Official figures show that public sector wages are rising at 2.8%, compared with 1.1% in the private sector.
By a whole range of measures, public sector employees are also enjoying better working conditions. Last year the average public sector worker laboured for 35 hours a week — a fall of an hour on the previous year and 2Å hours less than the typical private sector worker. The average state employee also enjoys three or four more days of holiday a year.
This has come despite a decline in productivity. According to the ONS, public sector productivity fell by 3.4% in the 10 years from 1997 — compared with a rise of 28% in the private sector over the same period.
“It is ridiculous that pay and perks have risen when public sector productivity has fallen. This gravy train now has to come to an end,” said Graeme Leach, chief economist and director of policy at the Institute of Directors.
One of the starkest gaps between the public and private sector is in pension provision.
Most civil servants receive employer pension contributions worth 19.4% of their salary paid into their final salary pension scheme each year. This is more than three times the average of 6% paid by private sector firms into their employees’ less generous defined-contribution schemes last year.
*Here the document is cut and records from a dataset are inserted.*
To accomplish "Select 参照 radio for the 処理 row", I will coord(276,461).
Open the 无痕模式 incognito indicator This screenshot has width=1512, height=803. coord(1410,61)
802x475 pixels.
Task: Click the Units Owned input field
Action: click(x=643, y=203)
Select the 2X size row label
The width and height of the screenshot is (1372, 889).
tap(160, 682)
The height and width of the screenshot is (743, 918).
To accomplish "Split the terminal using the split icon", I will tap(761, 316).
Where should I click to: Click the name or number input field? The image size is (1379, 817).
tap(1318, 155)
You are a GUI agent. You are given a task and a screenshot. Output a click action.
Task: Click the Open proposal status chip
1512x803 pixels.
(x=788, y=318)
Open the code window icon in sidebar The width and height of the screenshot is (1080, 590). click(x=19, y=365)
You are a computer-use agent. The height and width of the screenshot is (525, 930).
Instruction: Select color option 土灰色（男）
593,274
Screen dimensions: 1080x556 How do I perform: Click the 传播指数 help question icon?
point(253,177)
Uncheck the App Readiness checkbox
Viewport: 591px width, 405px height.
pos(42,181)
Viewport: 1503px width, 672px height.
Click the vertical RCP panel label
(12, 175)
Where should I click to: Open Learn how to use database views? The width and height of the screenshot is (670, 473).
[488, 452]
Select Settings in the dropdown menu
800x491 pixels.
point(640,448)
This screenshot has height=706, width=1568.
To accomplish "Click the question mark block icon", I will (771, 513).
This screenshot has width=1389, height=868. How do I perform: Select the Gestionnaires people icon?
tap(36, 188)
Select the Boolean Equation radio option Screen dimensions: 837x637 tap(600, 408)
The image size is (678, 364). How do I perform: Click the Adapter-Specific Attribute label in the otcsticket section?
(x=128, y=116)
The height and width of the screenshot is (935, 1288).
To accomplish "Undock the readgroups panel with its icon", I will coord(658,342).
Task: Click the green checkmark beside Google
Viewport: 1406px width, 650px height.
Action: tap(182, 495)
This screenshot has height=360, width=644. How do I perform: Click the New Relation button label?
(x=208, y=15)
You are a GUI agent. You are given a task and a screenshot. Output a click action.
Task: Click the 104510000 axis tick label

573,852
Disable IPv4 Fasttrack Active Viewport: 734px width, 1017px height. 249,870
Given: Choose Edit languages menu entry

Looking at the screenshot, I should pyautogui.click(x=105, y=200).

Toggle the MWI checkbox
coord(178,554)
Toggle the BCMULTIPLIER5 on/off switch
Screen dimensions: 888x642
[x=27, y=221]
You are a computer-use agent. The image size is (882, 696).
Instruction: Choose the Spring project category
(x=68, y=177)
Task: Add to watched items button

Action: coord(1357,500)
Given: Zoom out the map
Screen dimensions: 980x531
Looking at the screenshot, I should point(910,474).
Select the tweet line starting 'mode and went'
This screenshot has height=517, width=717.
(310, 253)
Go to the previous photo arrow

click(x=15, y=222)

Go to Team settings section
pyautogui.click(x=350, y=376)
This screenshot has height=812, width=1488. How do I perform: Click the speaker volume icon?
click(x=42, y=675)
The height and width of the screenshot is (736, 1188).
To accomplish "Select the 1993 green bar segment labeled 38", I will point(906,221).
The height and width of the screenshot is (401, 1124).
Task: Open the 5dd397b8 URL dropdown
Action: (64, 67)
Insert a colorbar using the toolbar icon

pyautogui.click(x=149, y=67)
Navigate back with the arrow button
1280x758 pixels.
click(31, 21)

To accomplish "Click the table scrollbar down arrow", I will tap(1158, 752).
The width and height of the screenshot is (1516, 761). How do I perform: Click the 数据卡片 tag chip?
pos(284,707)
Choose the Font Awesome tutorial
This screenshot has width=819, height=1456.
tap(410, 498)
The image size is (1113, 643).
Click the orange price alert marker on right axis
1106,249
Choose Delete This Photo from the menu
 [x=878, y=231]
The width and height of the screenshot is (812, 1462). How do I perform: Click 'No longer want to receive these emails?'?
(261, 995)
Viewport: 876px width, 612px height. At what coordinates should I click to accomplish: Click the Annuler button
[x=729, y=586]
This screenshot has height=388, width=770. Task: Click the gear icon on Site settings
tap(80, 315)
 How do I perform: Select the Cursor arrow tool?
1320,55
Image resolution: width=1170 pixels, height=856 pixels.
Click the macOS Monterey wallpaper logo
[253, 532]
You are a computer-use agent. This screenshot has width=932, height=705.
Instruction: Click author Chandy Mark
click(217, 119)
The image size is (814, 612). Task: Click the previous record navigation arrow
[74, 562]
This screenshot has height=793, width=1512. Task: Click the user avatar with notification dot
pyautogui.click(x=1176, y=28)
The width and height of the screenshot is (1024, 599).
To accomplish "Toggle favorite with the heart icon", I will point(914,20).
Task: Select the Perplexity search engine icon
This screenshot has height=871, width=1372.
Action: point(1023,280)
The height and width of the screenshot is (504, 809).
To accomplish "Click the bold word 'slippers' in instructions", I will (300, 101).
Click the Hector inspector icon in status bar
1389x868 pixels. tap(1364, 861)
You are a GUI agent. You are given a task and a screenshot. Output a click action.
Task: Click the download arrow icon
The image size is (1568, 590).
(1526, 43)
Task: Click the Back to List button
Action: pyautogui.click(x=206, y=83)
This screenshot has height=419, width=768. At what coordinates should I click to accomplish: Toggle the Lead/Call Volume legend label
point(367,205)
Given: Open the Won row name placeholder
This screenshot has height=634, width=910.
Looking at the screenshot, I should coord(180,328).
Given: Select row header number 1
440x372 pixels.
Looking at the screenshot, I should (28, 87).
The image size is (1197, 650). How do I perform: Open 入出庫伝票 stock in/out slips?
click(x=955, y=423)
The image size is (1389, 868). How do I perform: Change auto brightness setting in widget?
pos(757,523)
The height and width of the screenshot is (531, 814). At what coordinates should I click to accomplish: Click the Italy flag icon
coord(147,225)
Most private sector workers have to work until they are 65 to claim their company pensions; the average public sector retirement age is 58. This average masks lower retirement ages in some areas. Council workers in Glasgow and Falkirk retire at 56, on average, and many police officers have been able to claim their pension shortly after their 50th birthday, although the terms have been tightened for new members.
Not only are public sector workers better rewarded, but they also take more time off work through illness. According to the Chartered Institute of Personnel and Development, state workers average 9.7 days of sick leave a year, compared with 6.4 days in the private sector.
The generous pay and perks offered by state employers is encouraging more graduates to favour working in the public sector. Nearly 39% of public sector workers are now graduates, up from 25% in 1998. Only 20% of private sector workers have a degree, a rise of 5% since 1998.
David Frost, director-general of the British Chambers of Commerce, said the days when public sector workers received lower salaries in return for better pensions and more job security were “long gone”.
“Right across the spectrum of pay and conditions the public sector is now outstripping the private sector,” he said.
“Small and medium-sized businesses — the firms who will be vital for the economy’s recovery — lose staff to the public sector because they cannot compete with the pay and benefits big state employers offer”.
Despite the sharpest downturn in living memory, the British state’s recruitment drive has continued with 300,000 civil servants, administrators, social workers and other officials hired since the collapse of the Northern Rock bank in September 2007. In the past two years alone the NHS’s headcount has risen by 107,000.
There were job losses in the public sector last year, but not on the scale of the profit-making private sector where more than 700,000 people lost their jobs in the first three quarters of last year. About 44,000 state workers were made redundant during the same period — but despite these losses, the public sector’s total job count still increased by another 47,000.
A spokesman for the Treasury said the government’s pay policies reflected the need to recruit and retain staff, but still delivered value for the taxpayer.
He said the higher average pay of public sector workers was partly due to the fact that many cleaning jobs and other low-paid public sector work had been outsourced to the private sector.
“In the pre-budget report the government announced it would seek to cap basic pay uplifts at 1% across the public sector in 2011-12 and 2012-13,” the spokesman said. “This will save £3.4 billion by April 2013”.